We have had the opportunity to be deeply involved with the ETF industry through its growth. John Lunt and Ryan Hessenthaler established Lunt Capital Management as one of the earliest firms specializing in creating all-ETF portfolios. This culminated in the successful launch of an ETF in partnership with Elkhorn Investments. Aniket Ullal was in a product leadership position at S&P Dow Jones, the world’s largest provider of indices for ETFs, before founding First Bridge, a specialized ETF data business. He has also authored ETF Investment Strategies, a popular book on ETFs published by McGraw-Hill in 2013.
Through these endeavors over several years, we frequently received requests for ETF insights from both financial advisors and individual investors. We responded by hosting webinars and publishing books and articles. While these efforts were well received, these formats presented some challenges. Content became stale quickly and there was limited opportunity for interactivity and customization. These issues helped lead us to the idea of offering online courses through a specialized academy that could address the demand for professional ETF training.
In our view, the demand for high quality ETF education is being driven by three significant forces.
ETF expertise has become a key factor for advisors to grow their business
The key element that separates the most successful financial advisors is their ability to establish trust with an engaged client network. Over the last 20 years, this trust was created by demonstrating expertise in the evaluation of stocks and active mutual funds. These advisors built an in-depth knowledge of portfolio managers and how their funds fit inside portfolios, which was valued by clients.
Going forward however, an in-depth knowledge of ETFs will be a key success factor for advisors. Advisors will create value and better serve clients if they have an in-depth knowledge of ETF products, index methodologies and ETF portfolio construction concepts. Clients will expect this knowledge from their financial advisor. ETF knowledge will position financial professionals to grow their business.
Global regulatory support for transparency will favor those with ETF knowledge
In 2016, the U.S. Department of Labor finalized a rule requiring all financial advisors providing retirement advice to act as fiduciaries. This effectively means that anyone providing retirement investment advice must put their clients’ best interest before their profits. The rule applies to all broker-dealers, registered investment advisers, insurance companies and agents, pension consultants and others providing investment advice to retirement plans or IRAs. Fiduciaries focus on transparency in allocations, fees, and performance, and all of these elements of transparency are key features of ETFs.
While this rule could get modified before it becomes effective in April 2017, the global shift towards transparency in retirement and investment products is clear. In the UK, the Financial Conduct Authority (FCA) issued an interim report on the asset management industry in the UK. Its interim recommendations include enhanced disclosure of fees and benchmarks and a strengthened requirement on asset managers to act in the best interests of investors. ETFs have also been supported by regulators in Japan, Taiwan, South Korea and other markets. A global shift towards transparency and fiduciary care will point more financial professionals towards ETFs. ETF knowledge will provide a competitive advantage for financial professionals.

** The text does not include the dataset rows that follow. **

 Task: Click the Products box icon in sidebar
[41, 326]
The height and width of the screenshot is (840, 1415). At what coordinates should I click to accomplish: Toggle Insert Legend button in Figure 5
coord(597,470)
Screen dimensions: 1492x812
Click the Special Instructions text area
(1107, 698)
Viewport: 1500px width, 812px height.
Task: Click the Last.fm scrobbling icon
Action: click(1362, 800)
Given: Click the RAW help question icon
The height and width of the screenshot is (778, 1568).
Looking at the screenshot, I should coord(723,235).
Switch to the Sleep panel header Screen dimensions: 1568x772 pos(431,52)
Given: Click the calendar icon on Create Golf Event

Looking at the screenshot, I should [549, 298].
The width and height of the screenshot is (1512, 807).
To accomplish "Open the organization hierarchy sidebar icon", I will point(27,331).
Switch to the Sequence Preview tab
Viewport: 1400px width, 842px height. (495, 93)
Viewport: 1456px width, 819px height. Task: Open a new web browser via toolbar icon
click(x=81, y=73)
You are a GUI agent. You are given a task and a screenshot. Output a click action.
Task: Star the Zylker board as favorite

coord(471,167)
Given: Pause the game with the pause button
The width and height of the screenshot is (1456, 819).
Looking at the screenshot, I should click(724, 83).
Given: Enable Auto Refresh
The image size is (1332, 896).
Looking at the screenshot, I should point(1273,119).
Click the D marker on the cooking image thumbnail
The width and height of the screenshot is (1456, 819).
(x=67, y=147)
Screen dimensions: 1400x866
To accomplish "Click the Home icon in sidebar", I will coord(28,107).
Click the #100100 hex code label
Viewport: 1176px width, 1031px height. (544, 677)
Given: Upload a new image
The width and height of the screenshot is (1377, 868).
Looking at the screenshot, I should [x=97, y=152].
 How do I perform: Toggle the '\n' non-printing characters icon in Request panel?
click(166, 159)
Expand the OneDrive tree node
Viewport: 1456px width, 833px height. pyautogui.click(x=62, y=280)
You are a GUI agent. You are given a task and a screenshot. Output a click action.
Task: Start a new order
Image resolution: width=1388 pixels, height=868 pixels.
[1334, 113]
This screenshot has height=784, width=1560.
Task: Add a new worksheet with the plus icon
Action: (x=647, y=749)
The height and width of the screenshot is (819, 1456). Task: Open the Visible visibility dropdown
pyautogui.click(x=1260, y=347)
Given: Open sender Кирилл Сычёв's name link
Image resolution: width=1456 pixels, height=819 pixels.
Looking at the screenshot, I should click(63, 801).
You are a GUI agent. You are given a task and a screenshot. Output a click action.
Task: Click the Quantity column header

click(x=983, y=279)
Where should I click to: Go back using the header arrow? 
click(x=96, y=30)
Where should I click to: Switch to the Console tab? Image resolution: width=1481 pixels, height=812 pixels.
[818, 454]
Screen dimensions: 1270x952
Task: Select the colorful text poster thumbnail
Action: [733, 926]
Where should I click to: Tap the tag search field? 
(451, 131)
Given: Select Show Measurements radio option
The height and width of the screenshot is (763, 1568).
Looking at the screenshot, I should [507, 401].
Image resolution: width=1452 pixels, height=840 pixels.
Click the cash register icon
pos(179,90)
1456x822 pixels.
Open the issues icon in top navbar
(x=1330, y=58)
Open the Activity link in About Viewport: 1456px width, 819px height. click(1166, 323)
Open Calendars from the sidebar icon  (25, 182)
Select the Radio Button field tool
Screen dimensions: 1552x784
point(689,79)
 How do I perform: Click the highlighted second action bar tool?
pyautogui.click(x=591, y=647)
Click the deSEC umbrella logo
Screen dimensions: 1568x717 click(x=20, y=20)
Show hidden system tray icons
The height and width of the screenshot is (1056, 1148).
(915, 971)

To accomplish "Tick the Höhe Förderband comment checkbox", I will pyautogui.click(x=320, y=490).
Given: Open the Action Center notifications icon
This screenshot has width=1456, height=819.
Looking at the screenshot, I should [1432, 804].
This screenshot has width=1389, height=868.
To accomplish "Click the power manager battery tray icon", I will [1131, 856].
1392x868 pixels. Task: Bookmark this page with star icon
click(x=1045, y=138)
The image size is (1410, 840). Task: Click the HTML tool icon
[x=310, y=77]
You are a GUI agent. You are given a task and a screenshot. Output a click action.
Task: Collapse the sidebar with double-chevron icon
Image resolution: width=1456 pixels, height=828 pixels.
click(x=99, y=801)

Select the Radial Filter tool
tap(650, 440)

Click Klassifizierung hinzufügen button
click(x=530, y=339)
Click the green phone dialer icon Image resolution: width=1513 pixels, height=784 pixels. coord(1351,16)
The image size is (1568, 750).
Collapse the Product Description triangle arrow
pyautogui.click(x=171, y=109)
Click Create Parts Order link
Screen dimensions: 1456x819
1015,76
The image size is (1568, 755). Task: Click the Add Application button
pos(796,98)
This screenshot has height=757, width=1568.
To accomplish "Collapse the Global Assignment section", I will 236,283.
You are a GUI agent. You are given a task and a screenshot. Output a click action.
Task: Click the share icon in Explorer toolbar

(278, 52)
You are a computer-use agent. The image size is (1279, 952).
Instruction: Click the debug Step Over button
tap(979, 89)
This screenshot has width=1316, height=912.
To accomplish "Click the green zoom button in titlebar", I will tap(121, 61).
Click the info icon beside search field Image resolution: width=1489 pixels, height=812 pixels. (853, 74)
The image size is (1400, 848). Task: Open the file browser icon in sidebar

ETFs are changing investor expectations
The success of ETFs has also changed expectations around fees and disclosure. Historically, fund investors were accustomed to quarterly holdings statements, whereas now they expect daily transparency. Similarly, the (typically) lower fees in index linked products are resulting in fee pressure on all fund products. As a result, clients will expect financial advisors to evaluate these products during their portfolio construction process.
The most successful advisors and brokers will see these trends as an opportunity to grow their businesses and to better serve clients. Their expertise in and adoption of ETFs will be an important factor in client retention and growth. We believe the ETF Education Academy can play an important role in supporting and empowering financial professionals and investors to stay at the leading edge of investing.